Overall, investing across multiple clouds made strategic sense given customer demand, compliance considerations, and long-term business flexibility.
This is how multi-cloud usually happens. Not as a grand strategy, but as a series of practical decisions.
The First Hard Truth: Cloud-Agnostic Architectures Do Not Exist
You can standardize on Kubernetes, Terraform, CI/CD pipelines, and observability patterns. That helps.
But the moment you go beyond basic compute and storage, differences show up fast.
Each cloud has its own IAM model, networking behavior, load balancers, managed databases, and failure modes. Even Kubernetes behaves differently once you factor in CNI choices, ingress controllers, storage classes, and cloud integrations.

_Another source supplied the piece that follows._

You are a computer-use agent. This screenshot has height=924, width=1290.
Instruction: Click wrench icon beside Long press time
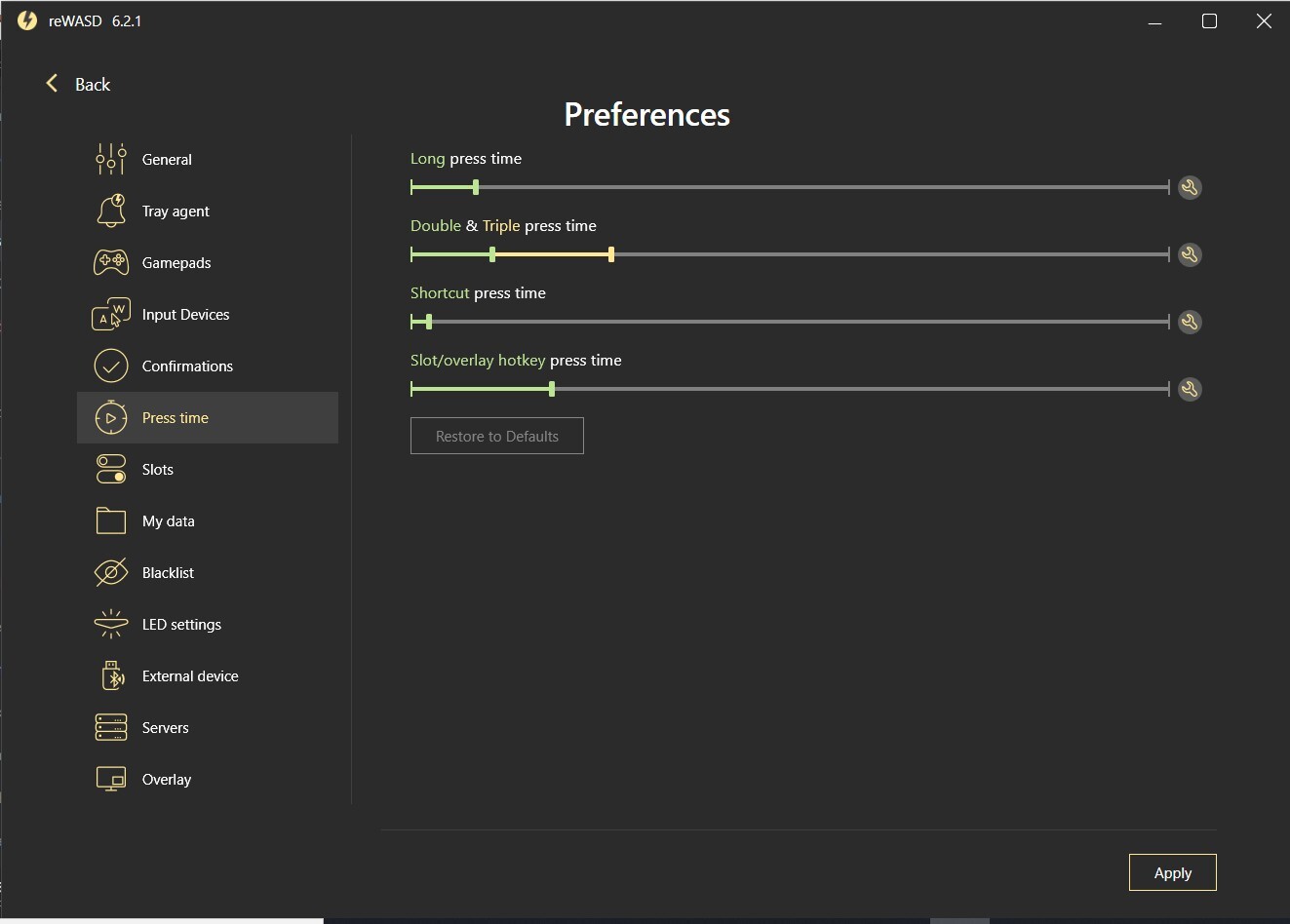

You end up writing cloud-specific logic anyway. It just hides in different places.
Operational Complexity Grows Faster Than You Expect
Running one cloud is hard.
Running three is much harder than 3x
Identity and access management becomes a maze.
AWS IAM, Azure Entra ID, and GCP IAM all work differently. Audits take longer. Least-privilege is harder to enforce. Incident response slows down.
Networking and observability are never set up and forget.
Latency, egress costs, and cross-cloud debugging become part of daily life. Logs and metrics can be centralized, but real incident resolution still requires cloud-specific knowledge.
Your SREs are no longer experts in one ecosystem. They have to be fluent in three.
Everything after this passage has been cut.